I'm not a geek anymore.
I were, once: staying up late coding a feature, learning obscure programming languages, coding AI for trivial tasks. But I don't do that stuff anymore: I work office hours, I write little code outside my job, I'm even taking a course for BA in Sociology. I still read about technology and learn new stuff, but no more than any other one that loves its profession.
That's why, when a friend asked me if I wanted to go to PyCamp, I hesitated. I consider myself a Python newbie: I used it last year on my job and a few personal projects, but I'm conscious of how much I have to learn. I thought I didn't match the profile, that I wasn't so great. Just prejudice.
In the end, I said yes. I didn't know what we were going to do, except that it involved the snake's language. And I only knew one person. But the city convinced me: they say La Falda is beautiful this time of the year. :)
The first thing we did when we arrived was introduce ourselves. I confessed that I wasn't part of the Python group in Argentina and that I didn't even read the distribution list. A few laughed, and from that moment I was one of them. After all the introductions, I found out what I came to do: there were 20 projects, they asked me which of them interested me enough to contribute to them, and they left me to my own volition. There was a little project called peewee that captured my attention: we had to add support for MySQL (seemed easy enough), and Nassty, one of the two people on the PyCamp I knew, was there. So, I sited and started to code. Bah, I sited and saw leet coders set up a coding environment. In the end, I managed to contribute some code and gave a few suggestions here and there.
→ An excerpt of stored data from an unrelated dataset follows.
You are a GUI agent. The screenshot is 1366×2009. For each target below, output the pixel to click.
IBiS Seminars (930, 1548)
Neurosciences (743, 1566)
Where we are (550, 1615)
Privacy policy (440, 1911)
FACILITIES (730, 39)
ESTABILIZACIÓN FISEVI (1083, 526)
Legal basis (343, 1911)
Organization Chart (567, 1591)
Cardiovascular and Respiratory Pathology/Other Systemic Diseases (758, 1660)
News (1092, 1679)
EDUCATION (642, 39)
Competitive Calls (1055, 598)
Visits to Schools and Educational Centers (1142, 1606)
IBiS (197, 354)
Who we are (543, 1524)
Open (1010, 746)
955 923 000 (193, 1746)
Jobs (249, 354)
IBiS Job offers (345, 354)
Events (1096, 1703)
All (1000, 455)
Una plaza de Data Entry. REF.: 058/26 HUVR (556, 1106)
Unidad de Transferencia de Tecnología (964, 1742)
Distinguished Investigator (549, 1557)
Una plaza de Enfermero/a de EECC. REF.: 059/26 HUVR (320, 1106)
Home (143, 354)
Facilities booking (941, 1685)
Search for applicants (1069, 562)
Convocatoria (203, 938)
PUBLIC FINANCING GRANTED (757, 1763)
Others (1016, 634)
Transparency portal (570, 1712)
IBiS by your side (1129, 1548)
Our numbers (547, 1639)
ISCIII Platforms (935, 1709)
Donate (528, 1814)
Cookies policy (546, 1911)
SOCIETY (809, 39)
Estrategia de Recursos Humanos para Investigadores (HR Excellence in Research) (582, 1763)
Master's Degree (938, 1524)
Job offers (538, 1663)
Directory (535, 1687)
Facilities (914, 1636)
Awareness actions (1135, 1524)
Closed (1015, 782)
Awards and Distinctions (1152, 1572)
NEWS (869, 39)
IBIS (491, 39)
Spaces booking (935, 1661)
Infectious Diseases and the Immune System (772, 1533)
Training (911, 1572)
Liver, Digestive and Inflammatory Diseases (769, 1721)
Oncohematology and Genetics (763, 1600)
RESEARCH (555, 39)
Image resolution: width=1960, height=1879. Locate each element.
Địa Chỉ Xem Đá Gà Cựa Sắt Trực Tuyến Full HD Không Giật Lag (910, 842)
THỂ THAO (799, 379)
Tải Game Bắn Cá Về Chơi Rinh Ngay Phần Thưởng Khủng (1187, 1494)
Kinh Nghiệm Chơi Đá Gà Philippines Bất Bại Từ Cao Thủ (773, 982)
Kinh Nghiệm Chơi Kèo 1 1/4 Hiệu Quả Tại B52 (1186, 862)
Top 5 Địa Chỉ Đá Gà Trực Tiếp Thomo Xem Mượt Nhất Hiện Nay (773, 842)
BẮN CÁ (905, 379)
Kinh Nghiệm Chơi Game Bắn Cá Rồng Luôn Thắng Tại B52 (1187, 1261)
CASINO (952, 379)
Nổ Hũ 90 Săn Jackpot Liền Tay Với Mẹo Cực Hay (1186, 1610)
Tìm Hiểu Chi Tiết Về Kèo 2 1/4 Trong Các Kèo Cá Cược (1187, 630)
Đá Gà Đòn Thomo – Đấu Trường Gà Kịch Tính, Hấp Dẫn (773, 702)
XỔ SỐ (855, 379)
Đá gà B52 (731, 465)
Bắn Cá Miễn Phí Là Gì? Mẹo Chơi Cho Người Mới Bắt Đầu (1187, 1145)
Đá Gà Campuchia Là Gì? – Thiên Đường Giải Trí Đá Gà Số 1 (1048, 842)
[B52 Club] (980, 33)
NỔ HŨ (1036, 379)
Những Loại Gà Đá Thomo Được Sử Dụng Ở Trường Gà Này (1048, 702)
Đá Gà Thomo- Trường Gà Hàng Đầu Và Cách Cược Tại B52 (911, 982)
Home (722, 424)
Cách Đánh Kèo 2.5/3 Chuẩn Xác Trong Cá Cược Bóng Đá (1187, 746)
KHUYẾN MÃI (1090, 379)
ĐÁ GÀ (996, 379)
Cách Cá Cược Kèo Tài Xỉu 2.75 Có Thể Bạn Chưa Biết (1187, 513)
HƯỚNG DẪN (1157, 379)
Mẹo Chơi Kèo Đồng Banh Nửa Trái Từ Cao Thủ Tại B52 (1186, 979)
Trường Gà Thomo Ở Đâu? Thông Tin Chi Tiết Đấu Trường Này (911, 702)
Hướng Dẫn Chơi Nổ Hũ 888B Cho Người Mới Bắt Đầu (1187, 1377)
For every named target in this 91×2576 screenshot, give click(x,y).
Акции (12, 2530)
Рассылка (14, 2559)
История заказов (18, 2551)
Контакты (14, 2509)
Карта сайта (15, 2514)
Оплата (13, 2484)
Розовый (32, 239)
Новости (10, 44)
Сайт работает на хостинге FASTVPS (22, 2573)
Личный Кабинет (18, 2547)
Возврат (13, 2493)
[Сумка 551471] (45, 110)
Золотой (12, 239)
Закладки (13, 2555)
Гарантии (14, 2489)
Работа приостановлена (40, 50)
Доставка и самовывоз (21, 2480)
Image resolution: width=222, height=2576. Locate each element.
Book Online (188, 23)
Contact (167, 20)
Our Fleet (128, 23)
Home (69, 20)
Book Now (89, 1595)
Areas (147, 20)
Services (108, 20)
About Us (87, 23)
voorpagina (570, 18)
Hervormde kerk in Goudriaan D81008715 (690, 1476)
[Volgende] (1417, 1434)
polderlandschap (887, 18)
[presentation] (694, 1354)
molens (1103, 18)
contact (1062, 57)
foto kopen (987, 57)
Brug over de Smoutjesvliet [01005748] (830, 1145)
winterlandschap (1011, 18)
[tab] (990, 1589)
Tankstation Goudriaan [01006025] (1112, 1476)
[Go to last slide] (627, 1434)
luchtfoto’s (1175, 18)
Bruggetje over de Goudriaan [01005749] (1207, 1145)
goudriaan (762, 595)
I finished early, so I talked with the rest of the crew and killed time in general. Everyone was cool, and they knew a lot. Around seven, I took a few juggling clubs someone brought and learned to juggle :D. That was a good sign: we were going to do geek stuff, but not *just* geek stuff.
The rest of the days were the same: contribute to a project for a while, and have a good time. One of the leet people that were there gave us a crash course in Twisted, and I programmed a chat server that censored you if you used the list of words you can't say on TV (George Carlin XD ). After that, I helped Ditto with the translation of Lalita's documentation to English (I did, like, 25% of the work), then I wanted to help with the i18n effort of pilas's API, but I had no idea what they were talking about. Instead, I took pyanola. They needed a GUI in pilas, but my lack of knowledge got the best of me again. I was lucky that San had a lot of patience. :)
I said I did other things besides programming. First, I went to the night clubs of the city, which were conveniently close to the hotel, with two other fellas. Unfortunately, most of the girls there had between 16 and 18 years old, so I felt I could be their uncle. What else I did: crash course on juggling, a guided tour through the Eden Hotel (a lot of Nazi history on those walls, really weird). the Eden Avenue (nice place), table-football minitournament, ArmageTRON minitournament, and a long list of et ceteras.
It was a cool weekend. Nueces, the guy that organized everything, did a pretty good job, he even found a bus for us poor lads that couldn't travel to our city because of the bus drivers' strike. There were a few people that weren't Python-savvy just like me, and they made us feel like one of the community. I'm satisfied with the people of pyar, so in the end, I joined the distribution list.